PROBLEM TO SOLVE = Please reproduce exactly the lines from the start of the records through the one containing "מילים (516, 241)", and nothing more.

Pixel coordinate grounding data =
####

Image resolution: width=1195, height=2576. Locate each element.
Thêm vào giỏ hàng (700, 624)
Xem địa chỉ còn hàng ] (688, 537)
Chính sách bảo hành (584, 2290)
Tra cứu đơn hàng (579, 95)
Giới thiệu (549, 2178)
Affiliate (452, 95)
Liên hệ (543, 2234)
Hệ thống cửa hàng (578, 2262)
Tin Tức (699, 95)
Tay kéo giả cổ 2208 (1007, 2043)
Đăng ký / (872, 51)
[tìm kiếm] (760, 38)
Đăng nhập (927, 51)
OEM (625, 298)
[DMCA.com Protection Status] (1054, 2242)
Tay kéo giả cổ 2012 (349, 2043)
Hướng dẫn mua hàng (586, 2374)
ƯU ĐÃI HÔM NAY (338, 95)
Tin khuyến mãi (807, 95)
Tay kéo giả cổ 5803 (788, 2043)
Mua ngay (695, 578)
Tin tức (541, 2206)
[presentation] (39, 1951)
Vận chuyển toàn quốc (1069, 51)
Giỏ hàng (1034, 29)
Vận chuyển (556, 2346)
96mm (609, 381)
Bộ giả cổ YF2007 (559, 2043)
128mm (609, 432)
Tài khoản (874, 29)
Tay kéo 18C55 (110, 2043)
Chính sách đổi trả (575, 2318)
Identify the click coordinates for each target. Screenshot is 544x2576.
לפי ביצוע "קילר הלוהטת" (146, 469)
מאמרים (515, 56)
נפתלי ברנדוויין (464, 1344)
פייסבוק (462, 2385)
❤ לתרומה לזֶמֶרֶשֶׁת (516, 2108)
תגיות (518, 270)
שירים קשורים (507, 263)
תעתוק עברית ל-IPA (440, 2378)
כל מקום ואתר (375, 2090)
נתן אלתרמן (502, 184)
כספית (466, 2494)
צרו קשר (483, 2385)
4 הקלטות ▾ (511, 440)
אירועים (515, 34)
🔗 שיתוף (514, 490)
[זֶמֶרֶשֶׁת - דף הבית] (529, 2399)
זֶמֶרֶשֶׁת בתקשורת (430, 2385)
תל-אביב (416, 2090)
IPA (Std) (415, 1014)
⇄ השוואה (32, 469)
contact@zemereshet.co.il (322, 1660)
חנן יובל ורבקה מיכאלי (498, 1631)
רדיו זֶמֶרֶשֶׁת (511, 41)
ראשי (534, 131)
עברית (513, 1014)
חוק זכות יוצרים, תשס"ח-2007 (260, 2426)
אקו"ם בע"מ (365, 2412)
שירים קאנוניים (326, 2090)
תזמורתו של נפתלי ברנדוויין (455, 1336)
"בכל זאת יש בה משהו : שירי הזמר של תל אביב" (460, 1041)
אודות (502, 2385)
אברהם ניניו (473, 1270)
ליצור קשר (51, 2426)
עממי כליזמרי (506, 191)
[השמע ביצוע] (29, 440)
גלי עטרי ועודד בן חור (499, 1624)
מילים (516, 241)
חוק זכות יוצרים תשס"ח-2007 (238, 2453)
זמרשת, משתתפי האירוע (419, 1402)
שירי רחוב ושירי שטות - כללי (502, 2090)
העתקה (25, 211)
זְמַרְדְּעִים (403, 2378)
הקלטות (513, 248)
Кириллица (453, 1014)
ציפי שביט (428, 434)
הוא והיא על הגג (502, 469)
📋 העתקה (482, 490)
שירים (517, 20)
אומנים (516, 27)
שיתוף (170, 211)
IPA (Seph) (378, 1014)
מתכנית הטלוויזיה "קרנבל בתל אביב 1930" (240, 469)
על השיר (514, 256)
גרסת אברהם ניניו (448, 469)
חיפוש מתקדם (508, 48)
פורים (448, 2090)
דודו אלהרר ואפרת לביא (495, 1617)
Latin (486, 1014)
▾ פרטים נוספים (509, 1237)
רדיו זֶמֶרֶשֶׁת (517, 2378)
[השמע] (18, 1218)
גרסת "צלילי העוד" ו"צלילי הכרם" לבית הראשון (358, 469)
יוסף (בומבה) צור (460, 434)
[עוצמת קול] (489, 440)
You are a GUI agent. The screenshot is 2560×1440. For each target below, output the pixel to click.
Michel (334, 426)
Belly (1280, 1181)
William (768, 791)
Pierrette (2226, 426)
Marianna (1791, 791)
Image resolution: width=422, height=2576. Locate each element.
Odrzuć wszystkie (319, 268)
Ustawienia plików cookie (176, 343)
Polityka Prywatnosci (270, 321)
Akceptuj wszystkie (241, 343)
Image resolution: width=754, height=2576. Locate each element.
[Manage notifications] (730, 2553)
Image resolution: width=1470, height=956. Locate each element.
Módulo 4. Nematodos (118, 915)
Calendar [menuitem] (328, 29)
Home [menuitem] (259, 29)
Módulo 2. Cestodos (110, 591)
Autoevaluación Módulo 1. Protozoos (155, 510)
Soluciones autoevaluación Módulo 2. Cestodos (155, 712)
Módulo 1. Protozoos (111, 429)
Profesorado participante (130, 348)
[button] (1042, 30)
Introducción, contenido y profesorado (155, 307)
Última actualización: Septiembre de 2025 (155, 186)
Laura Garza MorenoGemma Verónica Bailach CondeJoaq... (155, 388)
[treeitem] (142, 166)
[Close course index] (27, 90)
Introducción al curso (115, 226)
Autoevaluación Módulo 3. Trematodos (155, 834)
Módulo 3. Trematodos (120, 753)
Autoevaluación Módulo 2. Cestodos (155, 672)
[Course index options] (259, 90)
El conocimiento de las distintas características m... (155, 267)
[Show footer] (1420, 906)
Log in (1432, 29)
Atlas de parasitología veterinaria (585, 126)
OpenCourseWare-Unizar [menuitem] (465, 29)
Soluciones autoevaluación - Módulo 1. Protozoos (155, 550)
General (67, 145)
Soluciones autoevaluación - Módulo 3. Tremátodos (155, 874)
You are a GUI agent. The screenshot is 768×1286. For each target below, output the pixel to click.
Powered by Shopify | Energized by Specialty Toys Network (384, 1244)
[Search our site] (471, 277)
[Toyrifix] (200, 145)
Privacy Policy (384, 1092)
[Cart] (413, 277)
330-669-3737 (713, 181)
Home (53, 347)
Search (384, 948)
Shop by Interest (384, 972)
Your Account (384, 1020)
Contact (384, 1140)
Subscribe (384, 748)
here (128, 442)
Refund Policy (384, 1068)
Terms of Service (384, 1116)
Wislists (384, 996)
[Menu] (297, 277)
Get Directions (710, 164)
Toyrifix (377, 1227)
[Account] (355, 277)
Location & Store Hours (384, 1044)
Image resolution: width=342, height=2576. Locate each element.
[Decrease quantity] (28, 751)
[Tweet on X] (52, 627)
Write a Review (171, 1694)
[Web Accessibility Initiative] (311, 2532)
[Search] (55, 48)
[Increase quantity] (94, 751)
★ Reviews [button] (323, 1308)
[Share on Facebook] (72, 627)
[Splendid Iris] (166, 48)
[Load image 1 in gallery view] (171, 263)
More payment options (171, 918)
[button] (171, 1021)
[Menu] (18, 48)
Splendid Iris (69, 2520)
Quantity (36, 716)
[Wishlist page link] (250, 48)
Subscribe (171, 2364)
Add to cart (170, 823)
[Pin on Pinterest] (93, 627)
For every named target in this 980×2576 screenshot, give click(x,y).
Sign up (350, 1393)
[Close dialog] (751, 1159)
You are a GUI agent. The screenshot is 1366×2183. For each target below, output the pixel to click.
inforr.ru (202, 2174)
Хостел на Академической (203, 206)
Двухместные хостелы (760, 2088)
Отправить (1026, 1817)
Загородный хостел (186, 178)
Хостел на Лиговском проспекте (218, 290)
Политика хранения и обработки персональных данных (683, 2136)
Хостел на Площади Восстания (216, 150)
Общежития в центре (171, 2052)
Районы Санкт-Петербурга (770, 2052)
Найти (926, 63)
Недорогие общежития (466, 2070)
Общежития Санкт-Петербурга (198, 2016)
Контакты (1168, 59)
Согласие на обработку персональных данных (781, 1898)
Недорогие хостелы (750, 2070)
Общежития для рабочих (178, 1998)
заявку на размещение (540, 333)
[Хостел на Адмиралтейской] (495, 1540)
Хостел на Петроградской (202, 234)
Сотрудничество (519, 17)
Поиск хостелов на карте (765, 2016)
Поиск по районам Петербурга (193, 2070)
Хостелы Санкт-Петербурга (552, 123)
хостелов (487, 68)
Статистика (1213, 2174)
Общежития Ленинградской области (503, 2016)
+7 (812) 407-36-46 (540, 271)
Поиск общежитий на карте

####

EXERCISE RESPONSE =
Image resolution: width=1195, height=2576. Locate each element.
Thêm vào giỏ hàng (700, 624)
Xem địa chỉ còn hàng ] (688, 537)
Chính sách bảo hành (584, 2290)
Tra cứu đơn hàng (579, 95)
Giới thiệu (549, 2178)
Affiliate (452, 95)
Liên hệ (543, 2234)
Hệ thống cửa hàng (578, 2262)
Tin Tức (699, 95)
Tay kéo giả cổ 2208 (1007, 2043)
Đăng ký / (872, 51)
[tìm kiếm] (760, 38)
Đăng nhập (927, 51)
OEM (625, 298)
[DMCA.com Protection Status] (1054, 2242)
Tay kéo giả cổ 2012 (349, 2043)
Hướng dẫn mua hàng (586, 2374)
ƯU ĐÃI HÔM NAY (338, 95)
Tin khuyến mãi (807, 95)
Tay kéo giả cổ 5803 (788, 2043)
Mua ngay (695, 578)
Tin tức (541, 2206)
[presentation] (39, 1951)
Vận chuyển toàn quốc (1069, 51)
Giỏ hàng (1034, 29)
Vận chuyển (556, 2346)
96mm (609, 381)
Bộ giả cổ YF2007 (559, 2043)
128mm (609, 432)
Tài khoản (874, 29)
Tay kéo 18C55 (110, 2043)
Chính sách đổi trả (575, 2318)
Identify the click coordinates for each target. Screenshot is 544x2576.
לפי ביצוע "קילר הלוהטת" (146, 469)
מאמרים (515, 56)
נפתלי ברנדוויין (464, 1344)
פייסבוק (462, 2385)
❤ לתרומה לזֶמֶרֶשֶׁת (516, 2108)
תגיות (518, 270)
שירים קשורים (507, 263)
תעתוק עברית ל-IPA (440, 2378)
כל מקום ואתר (375, 2090)
נתן אלתרמן (502, 184)
כספית (466, 2494)
צרו קשר (483, 2385)
4 הקלטות ▾ (511, 440)
אירועים (515, 34)
🔗 שיתוף (514, 490)
[זֶמֶרֶשֶׁת - דף הבית] (529, 2399)
זֶמֶרֶשֶׁת בתקשורת (430, 2385)
תל-אביב (416, 2090)
IPA (Std) (415, 1014)
⇄ השוואה (32, 469)
contact@zemereshet.co.il (322, 1660)
חנן יובל ורבקה מיכאלי (498, 1631)
רדיו זֶמֶרֶשֶׁת (511, 41)
ראשי (534, 131)
עברית (513, 1014)
חוק זכות יוצרים, תשס"ח-2007 (260, 2426)
אקו"ם בע"מ (365, 2412)
שירים קאנוניים (326, 2090)
תזמורתו של נפתלי ברנדוויין (455, 1336)
"בכל זאת יש בה משהו : שירי הזמר של תל אביב" (460, 1041)
אודות (502, 2385)
אברהם ניניו (473, 1270)
ליצור קשר (51, 2426)
עממי כליזמרי (506, 191)
[השמע ביצוע] (29, 440)
גלי עטרי ועודד בן חור (499, 1624)
מילים (516, 241)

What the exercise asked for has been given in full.